BRUSSELS — Afghan military and security forces have suffered heavy losses in recent weeks as they take the lead in all ground combat operations against insurgents, the U.S. military commander in Afghanistan said Tuesday.
Marine Gen. Joseph Dunford, attending a North Atlantic Treaty Organization defense ministers’ conference in Brussels, said Afghan government forces lost 104 personnel in one week during intense fighting with the Taliban.
“The Taliban came out, and they are doing exactly what they said they would do,” Dunford told reporters. “High-profile attacks, insider attacks against the Afghans and fear and intimidation.”
He praised the Afghan troops, saying their performance in battle “exceeds what we thought it would be a few months ago. … The challenges they’ve had against the Taliban, they’ve absolutely confronted those and not had an issue.”
Dunford said the Taliban’s “strength and their ability to operate … is less than what it has been in the past.” But he said Taliban fighters still launch cross-border attacks from neighboring Pakistan.

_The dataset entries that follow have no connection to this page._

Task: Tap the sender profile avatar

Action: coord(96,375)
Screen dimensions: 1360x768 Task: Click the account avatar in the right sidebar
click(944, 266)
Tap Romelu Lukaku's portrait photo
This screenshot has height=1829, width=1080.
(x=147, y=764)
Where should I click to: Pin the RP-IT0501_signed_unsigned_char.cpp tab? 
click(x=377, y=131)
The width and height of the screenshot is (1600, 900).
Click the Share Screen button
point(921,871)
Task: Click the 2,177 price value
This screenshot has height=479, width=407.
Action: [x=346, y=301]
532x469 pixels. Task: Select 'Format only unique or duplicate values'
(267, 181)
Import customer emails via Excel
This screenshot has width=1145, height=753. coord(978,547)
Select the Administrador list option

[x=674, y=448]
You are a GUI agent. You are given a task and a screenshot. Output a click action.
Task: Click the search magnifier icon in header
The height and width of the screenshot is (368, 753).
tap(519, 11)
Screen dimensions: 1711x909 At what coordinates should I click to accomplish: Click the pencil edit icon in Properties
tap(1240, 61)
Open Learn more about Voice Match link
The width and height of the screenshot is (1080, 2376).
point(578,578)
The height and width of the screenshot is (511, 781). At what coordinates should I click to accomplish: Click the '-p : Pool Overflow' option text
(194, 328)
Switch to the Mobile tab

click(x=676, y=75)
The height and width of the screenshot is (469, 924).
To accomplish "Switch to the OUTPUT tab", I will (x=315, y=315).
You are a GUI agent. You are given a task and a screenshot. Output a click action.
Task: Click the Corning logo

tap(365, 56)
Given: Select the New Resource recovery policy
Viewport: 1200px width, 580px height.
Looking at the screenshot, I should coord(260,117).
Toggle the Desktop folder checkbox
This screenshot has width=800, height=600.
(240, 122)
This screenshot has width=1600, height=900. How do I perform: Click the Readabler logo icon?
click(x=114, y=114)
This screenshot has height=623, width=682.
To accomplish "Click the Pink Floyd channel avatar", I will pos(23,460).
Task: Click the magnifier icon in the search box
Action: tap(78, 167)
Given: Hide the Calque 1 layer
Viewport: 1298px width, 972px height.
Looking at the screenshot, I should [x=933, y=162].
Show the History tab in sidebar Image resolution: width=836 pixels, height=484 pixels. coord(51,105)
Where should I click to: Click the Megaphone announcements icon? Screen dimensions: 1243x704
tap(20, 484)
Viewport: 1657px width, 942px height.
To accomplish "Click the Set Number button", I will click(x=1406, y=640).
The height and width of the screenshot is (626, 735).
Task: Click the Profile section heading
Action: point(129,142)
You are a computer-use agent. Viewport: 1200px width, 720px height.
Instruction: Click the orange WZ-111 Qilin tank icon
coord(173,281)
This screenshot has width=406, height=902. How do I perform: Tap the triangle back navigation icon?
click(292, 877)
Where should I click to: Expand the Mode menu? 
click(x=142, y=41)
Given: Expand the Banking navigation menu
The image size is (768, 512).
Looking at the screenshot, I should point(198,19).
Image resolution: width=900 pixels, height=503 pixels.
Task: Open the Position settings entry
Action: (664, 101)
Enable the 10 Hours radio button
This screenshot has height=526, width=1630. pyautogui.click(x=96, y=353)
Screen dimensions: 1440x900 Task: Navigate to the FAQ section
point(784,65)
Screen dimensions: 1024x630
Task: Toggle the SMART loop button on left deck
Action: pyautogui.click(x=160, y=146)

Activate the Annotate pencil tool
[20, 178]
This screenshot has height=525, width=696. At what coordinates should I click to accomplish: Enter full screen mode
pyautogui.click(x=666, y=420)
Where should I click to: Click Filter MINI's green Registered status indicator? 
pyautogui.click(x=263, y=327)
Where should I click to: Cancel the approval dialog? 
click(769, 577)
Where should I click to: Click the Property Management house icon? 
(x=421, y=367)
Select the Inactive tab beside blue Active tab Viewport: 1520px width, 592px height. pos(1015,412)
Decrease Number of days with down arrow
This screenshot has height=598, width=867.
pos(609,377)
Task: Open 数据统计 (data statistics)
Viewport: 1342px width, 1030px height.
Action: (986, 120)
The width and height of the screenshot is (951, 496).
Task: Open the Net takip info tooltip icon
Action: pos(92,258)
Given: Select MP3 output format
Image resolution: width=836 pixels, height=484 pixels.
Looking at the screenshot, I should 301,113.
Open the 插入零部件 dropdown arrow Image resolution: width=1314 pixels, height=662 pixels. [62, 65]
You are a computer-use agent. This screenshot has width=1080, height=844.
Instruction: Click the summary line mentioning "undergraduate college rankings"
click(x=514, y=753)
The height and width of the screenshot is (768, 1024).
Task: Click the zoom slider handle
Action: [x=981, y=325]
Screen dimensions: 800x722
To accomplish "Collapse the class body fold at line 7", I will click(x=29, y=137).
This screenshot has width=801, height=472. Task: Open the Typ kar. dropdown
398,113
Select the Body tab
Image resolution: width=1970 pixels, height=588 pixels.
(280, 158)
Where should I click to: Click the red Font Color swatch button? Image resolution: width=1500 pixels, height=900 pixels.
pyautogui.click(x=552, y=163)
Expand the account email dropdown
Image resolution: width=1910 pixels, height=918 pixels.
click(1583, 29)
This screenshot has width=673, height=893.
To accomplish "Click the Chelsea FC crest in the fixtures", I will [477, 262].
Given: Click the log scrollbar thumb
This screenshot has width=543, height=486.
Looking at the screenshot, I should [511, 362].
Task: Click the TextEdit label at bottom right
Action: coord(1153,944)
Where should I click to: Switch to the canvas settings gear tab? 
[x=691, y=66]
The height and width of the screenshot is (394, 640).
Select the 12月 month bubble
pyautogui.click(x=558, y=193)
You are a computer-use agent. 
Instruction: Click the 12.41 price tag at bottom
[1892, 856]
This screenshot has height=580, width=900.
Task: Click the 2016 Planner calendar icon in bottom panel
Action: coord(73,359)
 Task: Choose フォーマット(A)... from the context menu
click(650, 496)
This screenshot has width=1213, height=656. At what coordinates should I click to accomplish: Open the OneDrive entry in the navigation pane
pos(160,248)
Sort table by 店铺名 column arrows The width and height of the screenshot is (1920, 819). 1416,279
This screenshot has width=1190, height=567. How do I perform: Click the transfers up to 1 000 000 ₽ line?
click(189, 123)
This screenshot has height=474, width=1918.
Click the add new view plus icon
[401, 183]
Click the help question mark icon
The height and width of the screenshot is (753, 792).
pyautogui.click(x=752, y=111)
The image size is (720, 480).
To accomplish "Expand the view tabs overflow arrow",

NATO’s commander, U.S. Air Force Gen. Philip Breedlove, said in a separate briefing that “there is some very tough fighting going on right now — very tough fighting.”
NATO defense ministers, including Pentagon chief Chuck Hagel, are meeting here to discuss the drawdown of U.S. and other allied combat troops from Afghanistan over the next 18 months, and the military mission after that.
The alliance has broadly committed to providing 8,000 to 12,000 troops to the Afghan government for training and other support operations after 2014, but it’s not yet clear who will supply the troops. A cadre of U.S. special operations forces also will remain to target terrorists.
“First and foremost, the most important thing is to get clarity on what it is that NATO is going to do in 2015,” Dunford said.
Alliance ministers also agreed to shore up defenses against cyber attacks. The alliance’s cyber response center detected more than 2,500 digital intrusions from hackers last year.
“The real challenge is from high-end, targeted attacks, which for NATO, can number 10 or more a month,” said a NATO official who was not authorized to speak on the record.
The official said most of those attacks are traced to servers in China or Russia, and “can include emails with dangerous attachments, probes looking for vulnerabilities in NATO defenses, or denial of service attacks.”